Models

Examples of config files for the following quartznet model can be found in the <NeMo_git_root>/examples/speaker_recogniton/conf directory.

For more information about the config files and how they should be structured, see the NeMo ASR Configuration Files page.

Pretrained checkpoints for all of these models, as well as instructions on how to load them, can be found on the Checkpoints page. You can use the available checkpoints for immediate inference, or fine-tune them on your own datasets. The Checkpoints page also contains benchmark results for the available speaker recognition models.

SpeakerNet

The model is based on the QuartzNet ASR architecture [SR-MODELS1] comprising of an encoder and decoder structure. We use the encoder of the QuartzNet model as a top-level feature extractor, and feed the output to the statistics pooling layer, where we compute the mean and variance across channel dimensions to capture the time-independent utterance-level speaker features.
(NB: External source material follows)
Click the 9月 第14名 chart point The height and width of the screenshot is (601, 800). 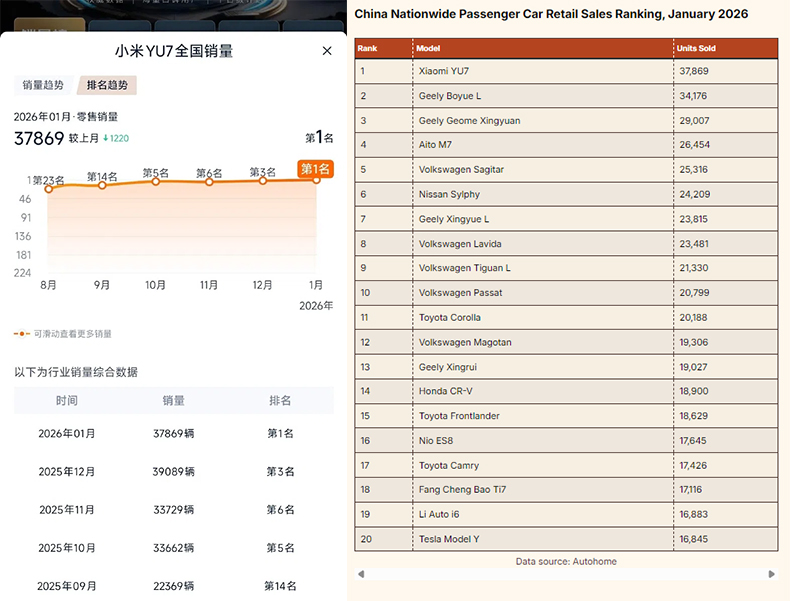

The QuartzNet encoder used for speaker embeddings shown in figure below has the following structure: a QuartzNet BxR model has B blocks, each with R sub-blocks. Each sub-block applies the following operations: a 1D convolution, batch norm, ReLU, and dropout. All sub-blocks in a block have the same number of output channels. These blocks are connected with residual connections. We use QuartzNet with 3 blocks, 2 sub-blocks, and 512 channels, as the Encoder for Speaker Embeddings. All conv layers have stride 1 and dilation 1.

speakernet model

Top level acoustic Features, obtained from the output of encoder are used to compute intermediate features that are then passed to the decoder for getting utterance level speaker embeddings. The intermediate time-independent features are computed using a statistics pooling layer, where we compute the mean and standard deviation of features across time-channels, to get a time-independent feature representation S of size Batch_size × 3000. The intermediate features, S are passed through the Decoder consisting of two layers each of output size 512 for a linear transformation from S to the final number of classes N for the larger (L) model, and a single linear layer of output size 256 to the final number of classes N for the medium (M) model. We extract q-vectors after the final linear layer of fixed size 512, 256 for SpeakerNet-L and SpeakerNet-M models respectively.

SpeakerNet models can be instantiated using the EncDecSpeakerLabelModel class.

References

SR-MODELS1

Nithin Rao Koluguri, Jason Li, Vitaly Lavrukhin, and Boris Ginsburg. Speakernet: 1d depth-wise separable convolutional network for text-independent speaker recognition and verification. arXiv preprint arXiv:2010.12653, 2020.